**Work required:**
Given the listing below, write out exactly the lines starting with the line that has "Task: Click the" and going on through the line that has "Task: Open Тамара", both kept.
Data START
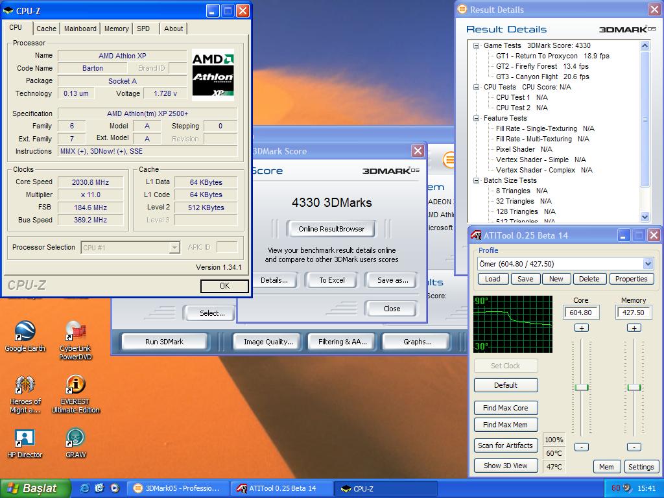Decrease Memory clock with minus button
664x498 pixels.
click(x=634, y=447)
Data END
Data START
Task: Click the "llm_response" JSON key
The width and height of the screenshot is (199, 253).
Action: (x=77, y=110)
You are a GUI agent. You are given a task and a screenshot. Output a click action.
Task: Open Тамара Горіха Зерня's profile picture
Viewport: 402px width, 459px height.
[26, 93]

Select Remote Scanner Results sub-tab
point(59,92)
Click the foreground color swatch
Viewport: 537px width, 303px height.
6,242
Data END
**Task output:**
Task: Click the "llm_response" JSON key
The width and height of the screenshot is (199, 253).
Action: (x=77, y=110)
You are a GUI agent. You are given a task and a screenshot. Output a click action.
Task: Open Тамара Горіха Зерня's profile picture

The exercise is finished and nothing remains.